→ **Saved data entries**:
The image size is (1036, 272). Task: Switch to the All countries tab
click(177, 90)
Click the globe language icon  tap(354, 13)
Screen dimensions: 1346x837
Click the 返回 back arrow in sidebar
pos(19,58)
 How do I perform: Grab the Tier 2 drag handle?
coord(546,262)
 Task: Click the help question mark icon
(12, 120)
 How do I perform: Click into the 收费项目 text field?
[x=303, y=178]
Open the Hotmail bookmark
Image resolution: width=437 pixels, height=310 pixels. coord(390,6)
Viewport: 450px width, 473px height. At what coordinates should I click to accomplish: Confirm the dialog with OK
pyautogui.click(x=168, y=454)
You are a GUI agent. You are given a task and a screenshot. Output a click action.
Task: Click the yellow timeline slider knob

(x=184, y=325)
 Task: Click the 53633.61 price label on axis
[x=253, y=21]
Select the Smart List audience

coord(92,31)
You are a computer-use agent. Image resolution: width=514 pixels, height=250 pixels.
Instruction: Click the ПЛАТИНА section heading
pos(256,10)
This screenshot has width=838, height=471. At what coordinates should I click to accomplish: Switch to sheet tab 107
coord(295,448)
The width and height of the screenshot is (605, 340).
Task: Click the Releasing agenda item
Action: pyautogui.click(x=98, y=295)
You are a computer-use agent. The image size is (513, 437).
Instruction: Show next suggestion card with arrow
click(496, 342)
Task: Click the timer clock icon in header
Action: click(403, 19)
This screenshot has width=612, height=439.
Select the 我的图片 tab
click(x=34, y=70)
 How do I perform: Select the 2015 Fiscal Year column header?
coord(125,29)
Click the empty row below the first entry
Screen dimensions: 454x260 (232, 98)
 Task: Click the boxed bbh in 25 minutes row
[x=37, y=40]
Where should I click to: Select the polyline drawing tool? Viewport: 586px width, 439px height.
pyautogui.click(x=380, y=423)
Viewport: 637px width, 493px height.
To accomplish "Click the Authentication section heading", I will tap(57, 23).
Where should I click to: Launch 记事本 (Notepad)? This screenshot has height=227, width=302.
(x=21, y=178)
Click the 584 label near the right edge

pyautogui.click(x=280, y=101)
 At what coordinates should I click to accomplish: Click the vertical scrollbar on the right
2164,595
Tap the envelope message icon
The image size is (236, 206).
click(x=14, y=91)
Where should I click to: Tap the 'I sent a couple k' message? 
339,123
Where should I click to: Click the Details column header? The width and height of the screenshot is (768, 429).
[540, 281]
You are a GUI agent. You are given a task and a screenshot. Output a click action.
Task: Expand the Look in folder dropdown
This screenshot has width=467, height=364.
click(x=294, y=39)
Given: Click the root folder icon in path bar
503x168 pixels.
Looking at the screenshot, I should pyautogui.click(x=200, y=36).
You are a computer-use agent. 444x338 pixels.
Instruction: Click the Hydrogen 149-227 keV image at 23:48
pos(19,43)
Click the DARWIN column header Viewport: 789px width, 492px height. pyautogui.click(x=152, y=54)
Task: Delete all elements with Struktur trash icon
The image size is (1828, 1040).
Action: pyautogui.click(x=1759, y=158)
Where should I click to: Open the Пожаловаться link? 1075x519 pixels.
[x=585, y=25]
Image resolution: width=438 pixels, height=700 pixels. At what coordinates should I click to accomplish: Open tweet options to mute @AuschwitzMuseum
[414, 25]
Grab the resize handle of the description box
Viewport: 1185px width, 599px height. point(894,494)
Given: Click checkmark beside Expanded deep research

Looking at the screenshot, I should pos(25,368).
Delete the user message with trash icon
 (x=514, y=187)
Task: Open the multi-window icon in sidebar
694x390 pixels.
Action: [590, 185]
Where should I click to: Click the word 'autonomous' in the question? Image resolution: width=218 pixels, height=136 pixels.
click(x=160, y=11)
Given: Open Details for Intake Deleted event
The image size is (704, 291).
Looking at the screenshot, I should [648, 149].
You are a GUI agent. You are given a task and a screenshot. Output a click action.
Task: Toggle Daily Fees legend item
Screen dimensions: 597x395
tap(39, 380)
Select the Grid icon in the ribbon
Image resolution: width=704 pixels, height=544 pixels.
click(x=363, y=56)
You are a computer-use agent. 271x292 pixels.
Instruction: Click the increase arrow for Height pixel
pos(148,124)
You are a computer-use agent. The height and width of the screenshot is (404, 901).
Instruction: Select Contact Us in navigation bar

→ **TASK**: Transcribe the records exactly as given.

→ **YOUR SOLUTION**:
The image size is (1036, 272). Task: Switch to the All countries tab
click(177, 90)
Click the globe language icon  tap(354, 13)
Screen dimensions: 1346x837
Click the 返回 back arrow in sidebar
pos(19,58)
 How do I perform: Grab the Tier 2 drag handle?
coord(546,262)
 Task: Click the help question mark icon
(12, 120)
 How do I perform: Click into the 收费项目 text field?
[x=303, y=178]
Open the Hotmail bookmark
Image resolution: width=437 pixels, height=310 pixels. coord(390,6)
Viewport: 450px width, 473px height. At what coordinates should I click to accomplish: Confirm the dialog with OK
pyautogui.click(x=168, y=454)
You are a GUI agent. You are given a task and a screenshot. Output a click action.
Task: Click the yellow timeline slider knob

(x=184, y=325)
 Task: Click the 53633.61 price label on axis
[x=253, y=21]
Select the Smart List audience

coord(92,31)
You are a computer-use agent. Image resolution: width=514 pixels, height=250 pixels.
Instruction: Click the ПЛАТИНА section heading
pos(256,10)
This screenshot has width=838, height=471. At what coordinates should I click to accomplish: Switch to sheet tab 107
coord(295,448)
The width and height of the screenshot is (605, 340).
Task: Click the Releasing agenda item
Action: pyautogui.click(x=98, y=295)
You are a computer-use agent. The image size is (513, 437).
Instruction: Show next suggestion card with arrow
click(496, 342)
Task: Click the timer clock icon in header
Action: click(403, 19)
This screenshot has width=612, height=439.
Select the 我的图片 tab
click(x=34, y=70)
 How do I perform: Select the 2015 Fiscal Year column header?
coord(125,29)
Click the empty row below the first entry
Screen dimensions: 454x260 (232, 98)
 Task: Click the boxed bbh in 25 minutes row
[x=37, y=40]
Where should I click to: Select the polyline drawing tool? Viewport: 586px width, 439px height.
pyautogui.click(x=380, y=423)
Viewport: 637px width, 493px height.
To accomplish "Click the Authentication section heading", I will tap(57, 23).
Where should I click to: Launch 记事本 (Notepad)? This screenshot has height=227, width=302.
(x=21, y=178)
Click the 584 label near the right edge

pyautogui.click(x=280, y=101)
 At what coordinates should I click to accomplish: Click the vertical scrollbar on the right
2164,595
Tap the envelope message icon
The image size is (236, 206).
click(x=14, y=91)
Where should I click to: Tap the 'I sent a couple k' message? 
339,123
Where should I click to: Click the Details column header? The width and height of the screenshot is (768, 429).
[540, 281]
You are a GUI agent. You are given a task and a screenshot. Output a click action.
Task: Expand the Look in folder dropdown
This screenshot has width=467, height=364.
click(x=294, y=39)
Given: Click the root folder icon in path bar
503x168 pixels.
Looking at the screenshot, I should pyautogui.click(x=200, y=36).
You are a computer-use agent. 444x338 pixels.
Instruction: Click the Hydrogen 149-227 keV image at 23:48
pos(19,43)
Click the DARWIN column header Viewport: 789px width, 492px height. pyautogui.click(x=152, y=54)
Task: Delete all elements with Struktur trash icon
The image size is (1828, 1040).
Action: pyautogui.click(x=1759, y=158)
Where should I click to: Open the Пожаловаться link? 1075x519 pixels.
[x=585, y=25]
Image resolution: width=438 pixels, height=700 pixels. At what coordinates should I click to accomplish: Open tweet options to mute @AuschwitzMuseum
[414, 25]
Grab the resize handle of the description box
Viewport: 1185px width, 599px height. point(894,494)
Given: Click checkmark beside Expanded deep research

Looking at the screenshot, I should pos(25,368).
Delete the user message with trash icon
 (x=514, y=187)
Task: Open the multi-window icon in sidebar
694x390 pixels.
Action: [590, 185]
Where should I click to: Click the word 'autonomous' in the question? Image resolution: width=218 pixels, height=136 pixels.
click(x=160, y=11)
Given: Open Details for Intake Deleted event
The image size is (704, 291).
Looking at the screenshot, I should [648, 149].
You are a GUI agent. You are given a task and a screenshot. Output a click action.
Task: Toggle Daily Fees legend item
Screen dimensions: 597x395
tap(39, 380)
Select the Grid icon in the ribbon
Image resolution: width=704 pixels, height=544 pixels.
click(x=363, y=56)
You are a computer-use agent. 271x292 pixels.
Instruction: Click the increase arrow for Height pixel
pos(148,124)
You are a computer-use agent. The height and width of the screenshot is (404, 901).
Instruction: Select Contact Us in navigation bar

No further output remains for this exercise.